Even banks in Scandinavia, which emerged from the debt crisis largely unscathed, are cutting jobs. Clausen, who is also the chief executive officer of Nordea Bank AB, the Nordic region’s largest lender, said January 30 management has cut back eight per cent of its staff as it targets reducing headcount by at least one-tenth. Denmark’s biggest bank, Danske Bank A/S, is decreasing its workforce by 3,000, it said last year.
‘Less capital’: “The most important thing is capital-light products, where we will serve customers using less capital,” Clausen said.
The EBF, based in Brussels, is an umbrella organisation for Europe’s bankers groups.
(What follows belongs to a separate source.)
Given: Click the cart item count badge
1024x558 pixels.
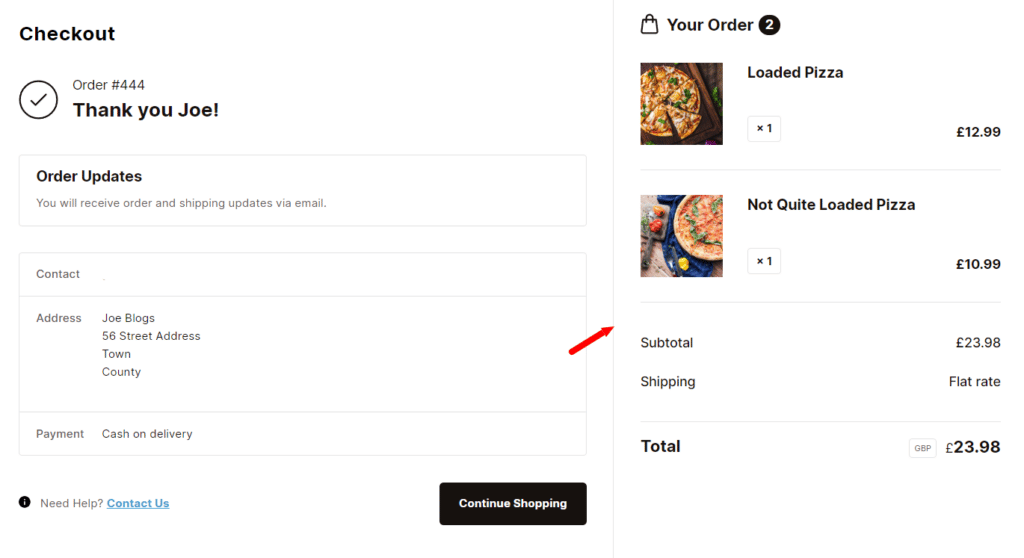Looking at the screenshot, I should [769, 25].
Its 31 members include the Swiss Bankers Association in Basel and the British Bankers’ Association in London.
Stockholm-based Nordea, which has lagged behind its Swedish rivals Svenska Handelsbanken AB and Swedbank AB in boosting capital buffers, said it managed to increase profit last quarter even as demand for banking services was ‘constrained’, by tough economic climate. Nordea’s net income rose seven per cent to 840 million euros ($1.13 billion) in the fourth quarter from a year earlier, it said Januarty 30.
Clausen said the traditional branch network structure that banks once used is unlikely to survive the current regulatory overhaul.
“We are closing branches,” he said. “The old big branch that did everything we are getting rid of, so instead we have advice branches for our relationship customers and service branches for when you just want to do a banking service.”
Branch closures: Of the 770 Nordic branches Nordea had at the end of last year, 65 per cent were in so-called ‘focused formats,’ which specialised in either advisory or service functions. In Sweden, Nordea closed 17 branches that still had manual cash handling last quarter. The bank plans to complete similar steps at its units in the Baltic countries and Poland by the end of the year.
The capital requirements set by the Basel Committee on Banking Supervision are forcing banks to realign or lose money.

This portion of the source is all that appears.